__Text section__
▬▬▬

Final
- Champion: Stan Wawrinka
- Runner-up: Marcos Baghdatis
- Score: 6–4, 7–6^{(15–13)}

Details
- Draw: 32
- Seeds: 8

Events
| Singles | men | women |
| Doubles | men | women |
- ← 2015 · Dubai Tennis Championships · 2017 →

= 2016 Dubai Tennis Championships – Men's singles =

Stan Wawrinka defeated Marcos Baghdatis in the final, 6–4, 7–6^{(15–13)} to win the men's singles tennis title at the 2016 Dubai Tennis Championships.

Roger Federer was the two-time reigning champion, but withdrew due to a knee injury.

This marked the first tournament Novak Djokovic participated in where he failed to reach the final since the 2015 Qatar Open, snapping a streak of 17 finals, when he was forced to retire from his quarterfinal match against Feliciano López due to an eye injury.

==Seeds==

1. SRB Novak Djokovic (quarterfinals, retired due to an eye injury)
2. SUI Stan Wawrinka (champion)
3. CZE Tomáš Berdych (quarterfinals)
4. ESP Roberto Bautista Agut (quarterfinals)

▬▬▬

__Extracted data__

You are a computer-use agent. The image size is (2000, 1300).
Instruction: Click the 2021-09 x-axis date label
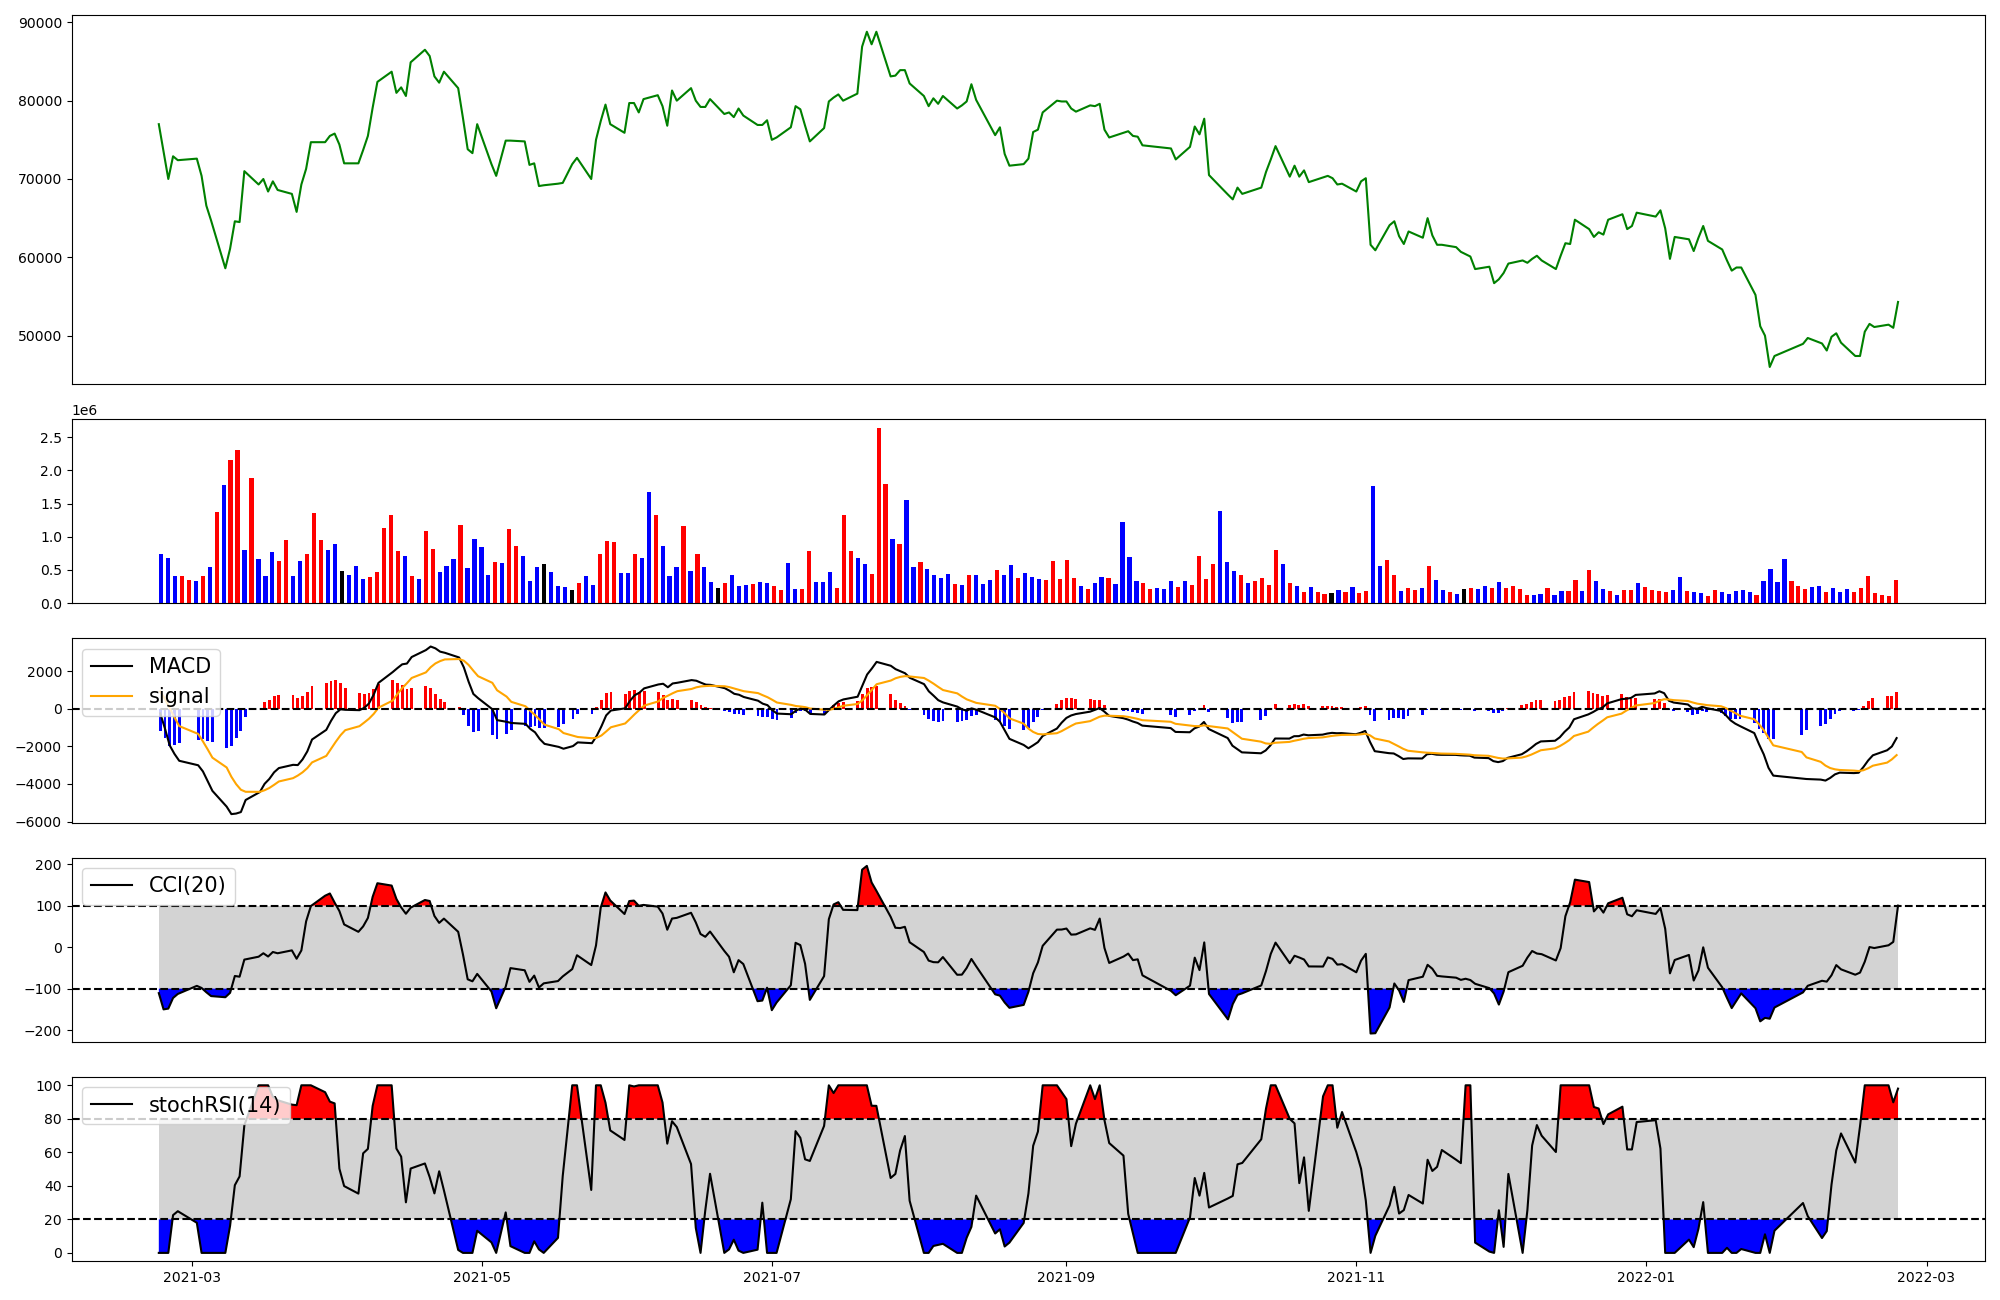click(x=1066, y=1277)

▬▬▬

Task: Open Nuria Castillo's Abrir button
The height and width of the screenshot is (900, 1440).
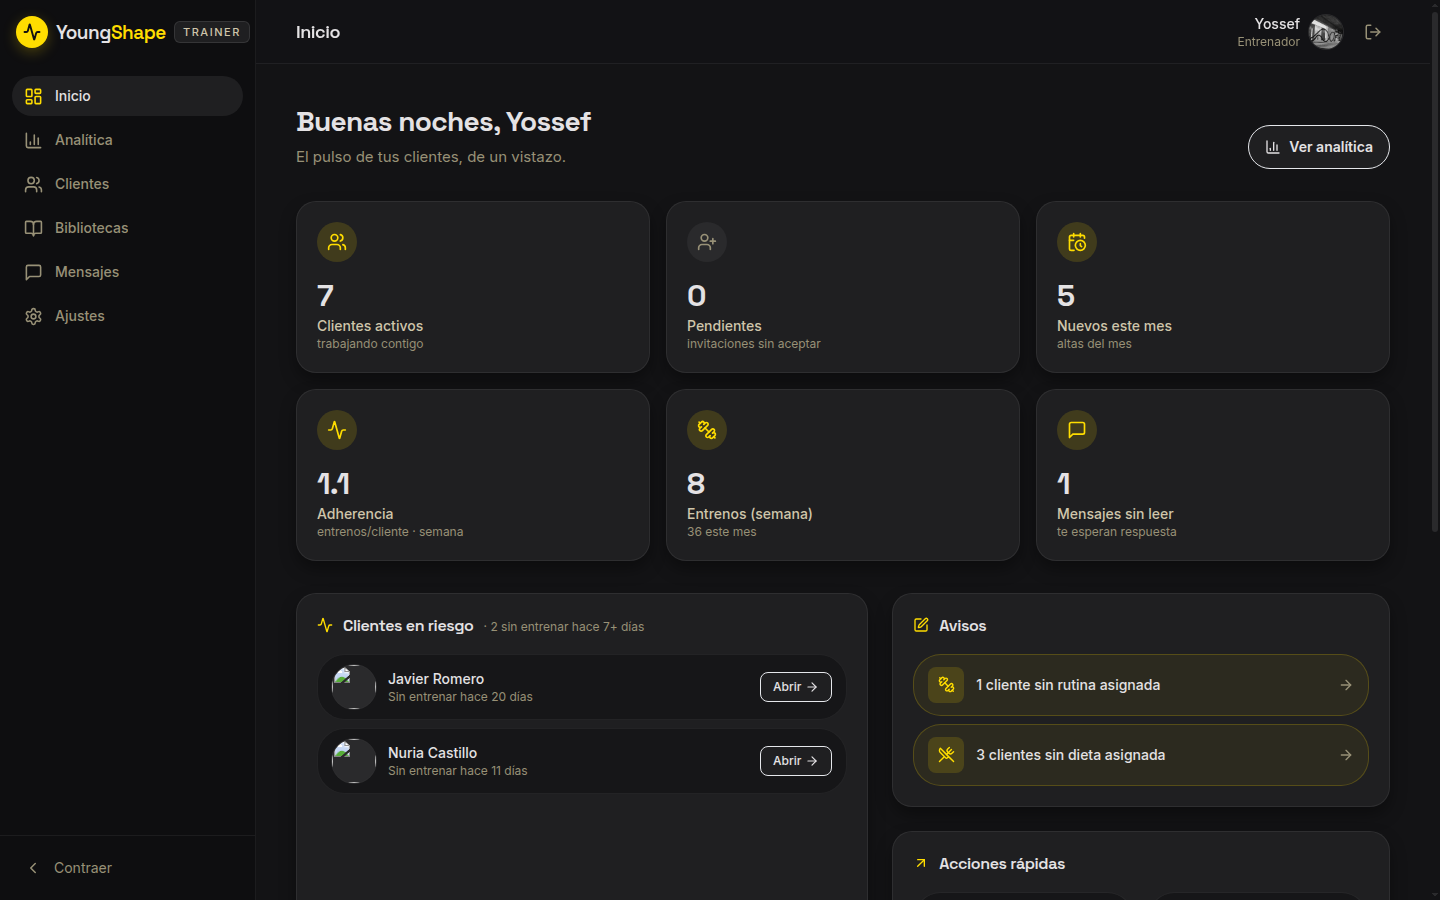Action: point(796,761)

▬▬▬

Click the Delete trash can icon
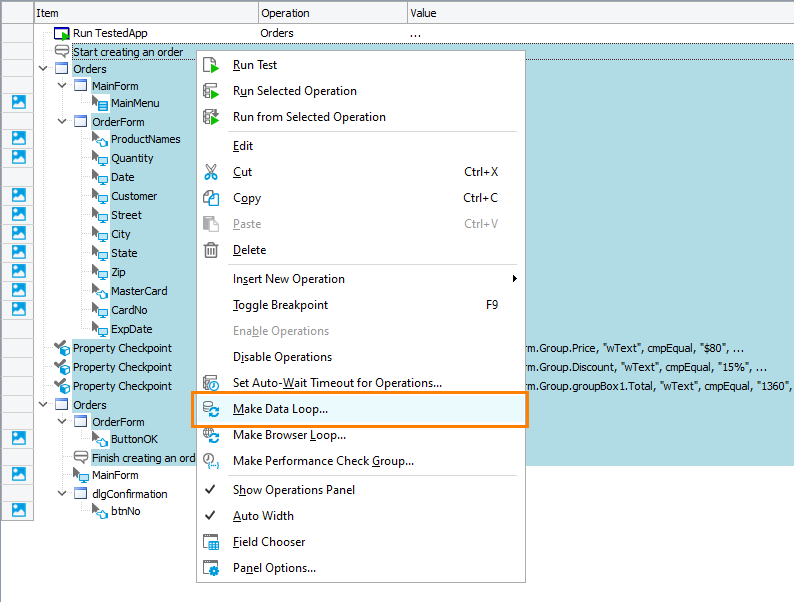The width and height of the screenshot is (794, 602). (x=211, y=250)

▬▬▬

__Set of tasks__
1 - Answer these questions using the 2016 Dubai men's singles article.
(a) Who was the runner-up in the final?
(b) Why did Roger Federer not take part in the tournament?
(c) How many consecutive finals had Novak Djokovic reached before this tournament ended his streak?
2 - Carry on the 2016 Dubai men's singles article from its last line.

__Per-task answers__
1 -
(a) Marcos Baghdatis
(b) He withdrew because of a knee injury.
(c) 17

2 -
5. SRB Viktor Troicki (first round)
6. ESP Feliciano López (semifinals)
7. SVK Martin Kližan (first round)
8. GER Philipp Kohlschreiber (quarterfinals)

==Qualifying==

===Seeds===

1. RUS Mikhail Youzhny (qualified)
2. CRO Ivan Dodig (qualifying competition)
3. GBR Kyle Edmund (qualifying competition)
4. FRA Lucas Pouille (qualified)
5. BEL Ruben Bemelmans (qualifying competition)
6. GEO Nikoloz Basilashvili (qualifying competition)
7. ITA Thomas Fabbiano (qualified)
8. GBR James Ward (first round)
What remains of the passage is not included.